Research In Motion Ltd. and eight executives have settled charges from Canadian regulators over the company’s historical stock-option-granting practices.
Four of the eight executives — including two finance executives — agreed to pay a total of $75 million (U.S.). The settlements still must be approved by the U.S. Securities and Exchange Commission, but RIM said the staff of the SEC’s Division of Enforcement has agreed to recommend that the commissioners give their approval.
Under the deal with the Ontario Securities Commission, the four men — co-CEOs Jim Balsillie and Mike Lazaridis, chief operating officer and former CFO Dennis Kavelman, and former director of finance and current vice president of corporate operations Angelo Loberto — agreed to repay the company roughly $31 million for benefits arising from incorrectly priced stock options granted to all RIM employees from 1996 to 2006.

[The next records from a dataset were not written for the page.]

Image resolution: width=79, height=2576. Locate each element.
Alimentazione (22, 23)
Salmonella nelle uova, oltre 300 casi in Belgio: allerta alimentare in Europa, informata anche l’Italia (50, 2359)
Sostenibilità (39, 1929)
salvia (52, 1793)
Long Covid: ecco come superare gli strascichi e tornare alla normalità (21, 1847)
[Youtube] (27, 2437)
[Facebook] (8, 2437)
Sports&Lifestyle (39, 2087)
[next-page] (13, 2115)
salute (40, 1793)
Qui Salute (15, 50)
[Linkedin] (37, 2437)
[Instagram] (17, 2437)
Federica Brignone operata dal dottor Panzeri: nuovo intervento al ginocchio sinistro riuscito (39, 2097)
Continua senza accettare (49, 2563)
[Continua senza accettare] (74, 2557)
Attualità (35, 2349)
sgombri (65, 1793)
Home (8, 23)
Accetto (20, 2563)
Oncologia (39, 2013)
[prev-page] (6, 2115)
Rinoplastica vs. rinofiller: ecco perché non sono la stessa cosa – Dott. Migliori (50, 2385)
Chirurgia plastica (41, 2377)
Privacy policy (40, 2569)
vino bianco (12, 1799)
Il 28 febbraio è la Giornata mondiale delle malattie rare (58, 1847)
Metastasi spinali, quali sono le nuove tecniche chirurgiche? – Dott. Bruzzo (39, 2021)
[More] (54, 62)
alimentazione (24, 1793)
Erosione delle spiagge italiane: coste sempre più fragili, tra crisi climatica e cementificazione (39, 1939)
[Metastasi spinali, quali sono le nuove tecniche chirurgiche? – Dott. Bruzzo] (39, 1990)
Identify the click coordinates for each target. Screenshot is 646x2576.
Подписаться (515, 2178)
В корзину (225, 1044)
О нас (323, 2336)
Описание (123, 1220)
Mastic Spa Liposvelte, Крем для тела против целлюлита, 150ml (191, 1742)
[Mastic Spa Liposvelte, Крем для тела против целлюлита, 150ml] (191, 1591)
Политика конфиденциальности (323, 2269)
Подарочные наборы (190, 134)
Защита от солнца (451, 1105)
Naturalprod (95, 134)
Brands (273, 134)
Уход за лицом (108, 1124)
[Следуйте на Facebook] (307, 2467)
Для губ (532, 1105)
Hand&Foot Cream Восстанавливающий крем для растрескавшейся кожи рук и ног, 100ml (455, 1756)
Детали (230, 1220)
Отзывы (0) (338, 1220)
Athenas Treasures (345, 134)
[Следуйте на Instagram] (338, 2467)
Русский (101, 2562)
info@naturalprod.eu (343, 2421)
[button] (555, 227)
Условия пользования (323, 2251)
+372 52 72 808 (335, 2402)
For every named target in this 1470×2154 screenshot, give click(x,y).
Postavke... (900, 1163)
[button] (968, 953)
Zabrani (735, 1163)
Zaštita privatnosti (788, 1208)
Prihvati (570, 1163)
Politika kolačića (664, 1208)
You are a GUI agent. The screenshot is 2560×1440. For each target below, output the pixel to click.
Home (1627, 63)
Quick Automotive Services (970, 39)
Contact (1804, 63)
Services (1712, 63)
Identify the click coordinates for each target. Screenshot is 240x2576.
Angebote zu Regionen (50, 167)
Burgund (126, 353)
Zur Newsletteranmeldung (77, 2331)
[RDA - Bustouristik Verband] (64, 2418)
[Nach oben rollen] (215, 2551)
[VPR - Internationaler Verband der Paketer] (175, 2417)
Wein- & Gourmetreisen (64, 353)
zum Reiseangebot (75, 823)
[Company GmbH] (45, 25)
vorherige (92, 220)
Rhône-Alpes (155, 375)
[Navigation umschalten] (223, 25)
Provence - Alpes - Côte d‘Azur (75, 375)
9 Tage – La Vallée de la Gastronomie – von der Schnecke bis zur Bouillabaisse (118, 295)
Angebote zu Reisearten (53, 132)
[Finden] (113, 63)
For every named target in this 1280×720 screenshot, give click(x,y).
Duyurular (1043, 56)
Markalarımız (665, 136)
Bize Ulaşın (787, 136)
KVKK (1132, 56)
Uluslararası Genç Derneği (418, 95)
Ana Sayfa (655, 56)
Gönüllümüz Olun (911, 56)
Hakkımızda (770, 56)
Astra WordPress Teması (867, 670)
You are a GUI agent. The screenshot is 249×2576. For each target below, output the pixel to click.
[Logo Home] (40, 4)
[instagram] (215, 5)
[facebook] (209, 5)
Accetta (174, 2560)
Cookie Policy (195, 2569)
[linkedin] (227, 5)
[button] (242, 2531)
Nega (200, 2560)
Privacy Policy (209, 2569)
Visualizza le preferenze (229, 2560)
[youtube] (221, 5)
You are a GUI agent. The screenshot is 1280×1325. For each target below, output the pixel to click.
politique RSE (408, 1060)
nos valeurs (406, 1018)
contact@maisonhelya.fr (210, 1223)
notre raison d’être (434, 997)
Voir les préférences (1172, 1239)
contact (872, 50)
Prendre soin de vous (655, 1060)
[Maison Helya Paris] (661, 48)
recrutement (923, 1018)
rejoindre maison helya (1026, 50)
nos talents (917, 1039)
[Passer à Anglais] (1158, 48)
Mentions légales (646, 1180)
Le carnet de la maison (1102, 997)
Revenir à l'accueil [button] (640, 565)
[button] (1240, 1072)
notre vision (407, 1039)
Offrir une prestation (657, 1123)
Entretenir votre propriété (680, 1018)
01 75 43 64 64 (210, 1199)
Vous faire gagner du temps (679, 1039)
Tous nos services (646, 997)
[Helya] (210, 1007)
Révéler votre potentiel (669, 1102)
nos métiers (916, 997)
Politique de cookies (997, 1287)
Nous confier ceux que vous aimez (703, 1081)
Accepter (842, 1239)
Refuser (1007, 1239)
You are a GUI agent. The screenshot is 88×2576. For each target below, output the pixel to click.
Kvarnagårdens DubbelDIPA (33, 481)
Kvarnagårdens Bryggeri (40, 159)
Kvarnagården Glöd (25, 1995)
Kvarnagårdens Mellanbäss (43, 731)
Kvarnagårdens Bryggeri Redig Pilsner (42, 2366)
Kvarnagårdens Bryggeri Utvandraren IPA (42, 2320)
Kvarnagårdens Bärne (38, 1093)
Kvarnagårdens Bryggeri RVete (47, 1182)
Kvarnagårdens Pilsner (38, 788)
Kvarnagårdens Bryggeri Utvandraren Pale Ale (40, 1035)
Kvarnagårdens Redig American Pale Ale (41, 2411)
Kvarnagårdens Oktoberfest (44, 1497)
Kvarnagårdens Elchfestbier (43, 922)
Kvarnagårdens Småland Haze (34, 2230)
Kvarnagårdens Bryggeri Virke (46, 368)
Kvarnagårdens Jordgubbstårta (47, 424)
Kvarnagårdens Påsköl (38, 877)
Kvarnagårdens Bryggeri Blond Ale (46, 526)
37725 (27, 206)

They also agreed to pay RIM $36.3 million — $12.15 million of which had previously been paid — to defray costs incurred by the company to investigate and remediate its stock options and governance practices. In addition, $7.37 million will go to the OSC as an administrative penalty and toward the costs of its investigation.
In addition, Kavelman is prohibited from acting as a director or officer of any publicly traded Canadian company for at least five years, or until he completes a course on the duties of directors and officers of public companies.
Loberto is also prohibited from acting as a director or officer of any Canadian company until he completes such a course. Balsillie has agreed not to act as a director of any Canadian company for at least one year.
Under the deal, RIM, best known for its BlackBerry device, agreed to submit to a review of its governance practices and procedures by an independent person selected by the OSC and paid for by RIM.
“While RIM and its directors and officers regret the occurrence of the matters described in the OSC settlement agreement, we believe the actions taken by RIM’s board of directors and management since the conclusion of the company’s internal review in March 2007 have further strengthened the company,” said John Richardson, RIM’s lead director.
Back in May 2007, Research In Motion restated results downward for 2005 and 2006 by a total of $248.2 million, largely caused by options-related errors. The impact on its fiscal 2007 results was not material, the company added.